DIganti Protein Hewani, Pemerintah Tak Lagi Anggarkan Biskuit untuk Cegah Stunting
ERA.id - Kementerian Kesehatan (Kemenkes) membenarkan bahwa anggaran yang disediakan untuk membeli biskuit sebagai salah satu upaya mengatasi stunting di tiap daerah sudah dihentikan dan dialihkan penggunaannya.
“Anggaran untuk pembelian susu dan biskuit sekarang sudah tidak ada lagi. Untuk semua posyandu anggarannya adalah anggaran untuk membeli produk makanan protein hewani,” kata Wakil Menteri Kesehatan Dante Saksono Harbuwono dalam FMB9: Langkah Penting Turunkan Stunting yang diikuti secara daring di Jakarta, Senin (26/6/2023) dikutip dari Antara.
Menanggapi adanya temuan pemberian makanan bergizi di daerah kerap menyalahi aturan seperti memberikan produk kemasan susu kotak dan biskuit yang tinggi lemak dan gula, Dante menyatakan pihaknya berulang kali mengadakan evaluasi dan audiensi bersama para ahli.

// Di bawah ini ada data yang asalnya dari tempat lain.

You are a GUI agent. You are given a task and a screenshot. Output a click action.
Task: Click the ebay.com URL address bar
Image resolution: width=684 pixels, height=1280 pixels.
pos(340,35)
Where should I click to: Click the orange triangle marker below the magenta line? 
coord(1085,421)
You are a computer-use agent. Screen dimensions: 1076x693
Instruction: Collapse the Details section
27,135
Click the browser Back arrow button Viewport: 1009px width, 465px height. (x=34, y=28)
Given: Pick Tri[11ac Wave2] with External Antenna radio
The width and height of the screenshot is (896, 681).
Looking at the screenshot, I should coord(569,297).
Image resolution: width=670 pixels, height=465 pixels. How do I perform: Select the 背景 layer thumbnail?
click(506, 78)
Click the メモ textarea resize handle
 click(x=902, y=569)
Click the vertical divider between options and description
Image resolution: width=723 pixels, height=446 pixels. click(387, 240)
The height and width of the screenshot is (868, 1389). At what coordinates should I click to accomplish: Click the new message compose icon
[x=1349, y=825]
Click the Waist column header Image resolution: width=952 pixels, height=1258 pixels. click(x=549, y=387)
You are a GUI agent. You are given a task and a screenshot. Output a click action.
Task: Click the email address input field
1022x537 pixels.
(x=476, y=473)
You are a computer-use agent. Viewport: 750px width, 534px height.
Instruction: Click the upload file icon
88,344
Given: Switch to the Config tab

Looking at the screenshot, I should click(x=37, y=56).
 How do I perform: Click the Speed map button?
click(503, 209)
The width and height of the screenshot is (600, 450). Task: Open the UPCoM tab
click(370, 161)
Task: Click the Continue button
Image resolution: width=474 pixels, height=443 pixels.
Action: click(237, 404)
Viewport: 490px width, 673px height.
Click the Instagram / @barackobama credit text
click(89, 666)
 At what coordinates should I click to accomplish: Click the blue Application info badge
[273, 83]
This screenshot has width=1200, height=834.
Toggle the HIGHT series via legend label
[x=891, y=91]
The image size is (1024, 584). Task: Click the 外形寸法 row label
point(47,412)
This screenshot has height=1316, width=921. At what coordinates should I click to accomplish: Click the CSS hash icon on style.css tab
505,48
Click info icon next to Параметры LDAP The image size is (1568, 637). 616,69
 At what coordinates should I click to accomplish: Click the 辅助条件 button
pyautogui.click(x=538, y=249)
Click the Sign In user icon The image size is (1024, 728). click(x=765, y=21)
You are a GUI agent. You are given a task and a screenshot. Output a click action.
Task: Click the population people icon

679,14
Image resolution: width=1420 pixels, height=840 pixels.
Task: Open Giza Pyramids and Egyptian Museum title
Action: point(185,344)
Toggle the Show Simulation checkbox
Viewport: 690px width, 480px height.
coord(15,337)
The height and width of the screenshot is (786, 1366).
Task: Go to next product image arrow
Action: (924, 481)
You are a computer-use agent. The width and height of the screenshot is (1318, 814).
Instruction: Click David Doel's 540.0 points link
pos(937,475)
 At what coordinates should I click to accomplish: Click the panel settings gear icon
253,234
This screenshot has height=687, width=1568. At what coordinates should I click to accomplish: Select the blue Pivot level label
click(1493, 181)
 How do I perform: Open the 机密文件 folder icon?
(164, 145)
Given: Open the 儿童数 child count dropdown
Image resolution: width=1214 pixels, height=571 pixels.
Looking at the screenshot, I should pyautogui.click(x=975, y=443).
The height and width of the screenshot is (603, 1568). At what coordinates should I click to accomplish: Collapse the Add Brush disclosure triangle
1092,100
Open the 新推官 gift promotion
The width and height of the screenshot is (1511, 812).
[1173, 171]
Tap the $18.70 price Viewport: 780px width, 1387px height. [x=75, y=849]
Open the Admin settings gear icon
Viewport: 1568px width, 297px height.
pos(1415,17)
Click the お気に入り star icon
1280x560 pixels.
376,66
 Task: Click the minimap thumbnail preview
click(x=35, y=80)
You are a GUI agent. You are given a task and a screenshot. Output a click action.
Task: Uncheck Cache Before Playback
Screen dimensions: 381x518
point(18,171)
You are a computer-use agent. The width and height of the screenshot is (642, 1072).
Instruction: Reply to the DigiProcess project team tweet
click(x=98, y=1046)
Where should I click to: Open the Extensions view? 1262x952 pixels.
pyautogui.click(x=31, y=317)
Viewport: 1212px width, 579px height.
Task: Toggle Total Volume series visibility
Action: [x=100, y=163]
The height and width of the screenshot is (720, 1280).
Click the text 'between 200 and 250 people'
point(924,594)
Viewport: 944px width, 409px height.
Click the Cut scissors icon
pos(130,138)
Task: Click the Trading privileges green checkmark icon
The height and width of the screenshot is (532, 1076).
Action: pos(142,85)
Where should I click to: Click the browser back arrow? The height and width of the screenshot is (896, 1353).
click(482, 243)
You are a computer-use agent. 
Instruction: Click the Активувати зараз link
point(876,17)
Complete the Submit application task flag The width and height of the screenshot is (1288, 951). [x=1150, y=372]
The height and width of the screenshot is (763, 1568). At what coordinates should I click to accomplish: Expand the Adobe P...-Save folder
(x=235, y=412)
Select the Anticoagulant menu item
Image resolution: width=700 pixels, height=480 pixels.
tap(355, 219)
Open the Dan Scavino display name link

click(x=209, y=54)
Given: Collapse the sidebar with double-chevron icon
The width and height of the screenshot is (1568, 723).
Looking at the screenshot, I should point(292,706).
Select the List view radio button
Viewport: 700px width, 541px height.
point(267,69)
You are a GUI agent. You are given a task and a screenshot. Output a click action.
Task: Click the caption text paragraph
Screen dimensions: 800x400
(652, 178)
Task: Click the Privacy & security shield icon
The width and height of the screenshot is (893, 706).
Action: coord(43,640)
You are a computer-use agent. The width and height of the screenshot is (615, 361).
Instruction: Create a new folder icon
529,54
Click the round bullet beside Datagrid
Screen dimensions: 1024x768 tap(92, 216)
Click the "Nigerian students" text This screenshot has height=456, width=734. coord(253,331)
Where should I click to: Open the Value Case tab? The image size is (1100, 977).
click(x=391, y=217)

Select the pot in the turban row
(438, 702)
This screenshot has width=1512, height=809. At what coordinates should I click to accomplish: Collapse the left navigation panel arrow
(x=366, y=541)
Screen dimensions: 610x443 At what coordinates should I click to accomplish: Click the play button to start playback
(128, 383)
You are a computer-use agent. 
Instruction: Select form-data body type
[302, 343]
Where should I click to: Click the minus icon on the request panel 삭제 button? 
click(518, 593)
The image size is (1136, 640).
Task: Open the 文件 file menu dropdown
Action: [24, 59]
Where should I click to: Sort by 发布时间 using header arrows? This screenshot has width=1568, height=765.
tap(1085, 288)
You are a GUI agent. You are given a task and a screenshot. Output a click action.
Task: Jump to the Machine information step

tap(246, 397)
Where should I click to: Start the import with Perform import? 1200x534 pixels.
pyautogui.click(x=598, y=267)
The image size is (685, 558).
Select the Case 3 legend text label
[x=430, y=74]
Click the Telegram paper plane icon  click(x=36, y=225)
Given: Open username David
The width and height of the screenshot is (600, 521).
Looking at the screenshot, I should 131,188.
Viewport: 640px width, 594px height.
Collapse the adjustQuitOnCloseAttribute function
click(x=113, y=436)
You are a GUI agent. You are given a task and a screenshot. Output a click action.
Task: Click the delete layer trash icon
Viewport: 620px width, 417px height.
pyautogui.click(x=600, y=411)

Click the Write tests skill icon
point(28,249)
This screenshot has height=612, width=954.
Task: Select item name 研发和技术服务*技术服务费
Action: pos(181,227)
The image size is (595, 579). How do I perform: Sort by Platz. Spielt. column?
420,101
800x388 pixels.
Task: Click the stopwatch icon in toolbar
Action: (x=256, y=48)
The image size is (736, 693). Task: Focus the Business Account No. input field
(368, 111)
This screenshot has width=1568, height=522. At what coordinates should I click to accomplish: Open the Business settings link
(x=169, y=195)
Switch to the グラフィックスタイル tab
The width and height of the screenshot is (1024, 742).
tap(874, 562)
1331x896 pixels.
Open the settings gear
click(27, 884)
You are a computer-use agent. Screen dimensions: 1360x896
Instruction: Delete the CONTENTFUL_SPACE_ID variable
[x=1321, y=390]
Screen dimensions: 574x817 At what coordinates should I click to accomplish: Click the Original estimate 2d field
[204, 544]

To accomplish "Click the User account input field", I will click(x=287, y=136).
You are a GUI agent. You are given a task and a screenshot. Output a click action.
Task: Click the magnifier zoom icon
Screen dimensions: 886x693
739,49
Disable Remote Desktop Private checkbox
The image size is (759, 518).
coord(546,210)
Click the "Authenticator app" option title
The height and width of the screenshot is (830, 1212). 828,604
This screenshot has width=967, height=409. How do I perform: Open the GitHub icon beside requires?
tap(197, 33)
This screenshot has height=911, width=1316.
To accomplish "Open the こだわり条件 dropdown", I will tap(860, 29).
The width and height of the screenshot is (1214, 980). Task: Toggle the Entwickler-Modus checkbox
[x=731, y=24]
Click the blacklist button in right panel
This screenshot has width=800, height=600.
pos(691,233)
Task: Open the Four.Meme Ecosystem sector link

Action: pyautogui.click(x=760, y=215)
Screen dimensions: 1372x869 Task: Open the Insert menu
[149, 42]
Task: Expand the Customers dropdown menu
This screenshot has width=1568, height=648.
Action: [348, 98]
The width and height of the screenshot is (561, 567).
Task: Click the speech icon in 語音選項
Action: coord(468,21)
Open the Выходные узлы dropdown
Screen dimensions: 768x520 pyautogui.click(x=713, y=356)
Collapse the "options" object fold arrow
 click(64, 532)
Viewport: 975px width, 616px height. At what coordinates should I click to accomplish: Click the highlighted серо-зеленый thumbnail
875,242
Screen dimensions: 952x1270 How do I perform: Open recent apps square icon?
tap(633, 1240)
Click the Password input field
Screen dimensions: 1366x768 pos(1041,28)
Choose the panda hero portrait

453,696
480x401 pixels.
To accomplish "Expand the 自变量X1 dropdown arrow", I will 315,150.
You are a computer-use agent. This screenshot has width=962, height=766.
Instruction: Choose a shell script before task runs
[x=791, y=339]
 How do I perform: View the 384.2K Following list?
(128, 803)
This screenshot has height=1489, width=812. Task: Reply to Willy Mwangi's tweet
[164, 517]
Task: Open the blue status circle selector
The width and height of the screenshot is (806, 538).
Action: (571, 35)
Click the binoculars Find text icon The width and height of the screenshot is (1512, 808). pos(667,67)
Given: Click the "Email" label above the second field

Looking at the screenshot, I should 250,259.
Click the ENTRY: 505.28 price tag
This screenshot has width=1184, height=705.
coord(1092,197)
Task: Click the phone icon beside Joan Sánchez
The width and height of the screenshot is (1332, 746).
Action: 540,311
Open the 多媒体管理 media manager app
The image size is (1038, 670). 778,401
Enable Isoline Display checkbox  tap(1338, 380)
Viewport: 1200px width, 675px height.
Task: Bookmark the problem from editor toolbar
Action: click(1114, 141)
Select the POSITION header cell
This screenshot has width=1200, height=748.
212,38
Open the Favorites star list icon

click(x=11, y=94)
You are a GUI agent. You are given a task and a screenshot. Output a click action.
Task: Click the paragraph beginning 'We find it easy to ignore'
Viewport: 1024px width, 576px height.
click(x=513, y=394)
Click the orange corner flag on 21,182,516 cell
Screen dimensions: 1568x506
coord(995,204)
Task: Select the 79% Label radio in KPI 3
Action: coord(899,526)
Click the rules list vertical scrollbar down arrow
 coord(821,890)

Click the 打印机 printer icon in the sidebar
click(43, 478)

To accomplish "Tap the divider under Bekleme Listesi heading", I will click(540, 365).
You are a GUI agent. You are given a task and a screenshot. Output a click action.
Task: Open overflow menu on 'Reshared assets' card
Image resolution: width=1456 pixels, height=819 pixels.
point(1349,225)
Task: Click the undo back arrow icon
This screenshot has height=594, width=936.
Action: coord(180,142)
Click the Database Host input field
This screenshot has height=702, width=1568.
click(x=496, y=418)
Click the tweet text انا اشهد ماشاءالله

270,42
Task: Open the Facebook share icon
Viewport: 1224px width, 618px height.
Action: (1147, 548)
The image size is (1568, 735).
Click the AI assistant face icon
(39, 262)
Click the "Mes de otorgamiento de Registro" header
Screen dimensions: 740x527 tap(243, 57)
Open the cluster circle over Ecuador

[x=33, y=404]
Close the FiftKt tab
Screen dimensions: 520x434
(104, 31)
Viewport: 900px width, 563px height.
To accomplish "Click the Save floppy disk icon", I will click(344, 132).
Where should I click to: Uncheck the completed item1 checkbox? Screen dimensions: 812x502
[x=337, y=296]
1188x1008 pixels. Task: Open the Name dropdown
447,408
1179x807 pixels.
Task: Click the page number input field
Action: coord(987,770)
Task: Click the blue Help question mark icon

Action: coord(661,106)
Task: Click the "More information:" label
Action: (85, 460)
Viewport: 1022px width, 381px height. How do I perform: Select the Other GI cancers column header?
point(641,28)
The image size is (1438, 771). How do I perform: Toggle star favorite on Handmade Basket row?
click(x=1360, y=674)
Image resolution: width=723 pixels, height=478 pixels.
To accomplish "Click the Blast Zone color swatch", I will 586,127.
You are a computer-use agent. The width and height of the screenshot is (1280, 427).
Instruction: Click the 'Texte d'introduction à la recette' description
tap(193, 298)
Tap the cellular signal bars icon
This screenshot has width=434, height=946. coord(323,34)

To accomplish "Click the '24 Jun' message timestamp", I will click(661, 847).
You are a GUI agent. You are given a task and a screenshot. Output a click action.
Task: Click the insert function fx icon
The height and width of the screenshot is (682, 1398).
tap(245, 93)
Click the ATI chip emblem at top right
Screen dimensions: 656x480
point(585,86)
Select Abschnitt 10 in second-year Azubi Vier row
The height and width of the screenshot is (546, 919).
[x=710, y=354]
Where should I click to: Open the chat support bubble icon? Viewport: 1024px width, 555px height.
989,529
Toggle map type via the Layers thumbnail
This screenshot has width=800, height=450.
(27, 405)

Para ahli yang hadir berasal dari kalangan universitas, organisasi profesi hingga perhimpunan yang membidangi kasus terkait. Tujuannya, untuk mendapatkan isi modul penanganan stunting di daerah yang baik, tepat dan akurat, sehingga pengentasannya bisa dimaksimalkan.
Dari hasil diskusi itu, Dante menceritakan jika keputusan pemberhentian anggaran dilakukan setelah para ahli secara satu suara menyoroti bahwa pemberian makanan tambahan (PMT) bagi anak-anak agar terhindar dari stunting tidak efektif bila diberikan melalui pengadaan biskuit atau susu saja.
“Para ahli mengatakan bahwa pemberian PMT yang paling efektif untuk mencegah stunting adalah dalam bentuk protein hewani. Ini akan memberikan efek yang baik dan paling efektif. Karena itu, anggaran pembelian susu dan biskuit sekarang sudah tidak ada lagi,” katanya.
Dante meminta seluruh pihak untuk tidak salah dalam menanggapi kebijakan tersebut. Sebab, Kemenkes sudah menggantinya dengan memberikan anggaran untuk membeli atau mengolah makanan berprotein hewani, seperti telur, ikan dan ayam yang disalurkan melalui posyandu di seluruh negeri.
“Itu kita kerjakan bersama di seluruh posyandu, sehingga tidak ada lagi dana-dana yang dialokasikan untuk pemberian biskuit. Tapi, langsung untuk memberikan protein dan itu akan menghidupkan ekonomi di desa juga,” ucapnya.
Dante menilai, selain lebih bermanfaat bagi tumbuh kembang anak, makanan yang mengandung protein hewani juga bisa dikembangkan oleh warga lokal. Hal ini bisa menggerakkan roda perekonomian suatu wilayah, karena permintaan yang akan meningkat.
“Bayangkan kalau di desa itu dibeli telurnya, akan banyak peternak dan petelur di desa tersebut. Jadi, akan mempunyai efek pertumbuhan ekonominya bagus, juga termasuk ikan atau ayam,” katanya.
Dalam kesempatan itu, Dante meminta setiap pihak paham bahwa dalam beberapa kasus anak yang sudah terlanjur terkena stunting dapat disembuhkan. Namun, hal tersebut harus melalui pemeriksaan bersama dokter anak dan ahli lainnya untuk mengambil tata laksana yang tepat di rumah sakit.
“Memang ada persentase yang bisa kembali ke normal, tapi ada beberapa anak yang sudah telanjur stuntingnya berat, ini tidak bisa (disembuhkan) dan dengan sangat menyedihkan tidak bisa kembali ke normal,” ujarnya.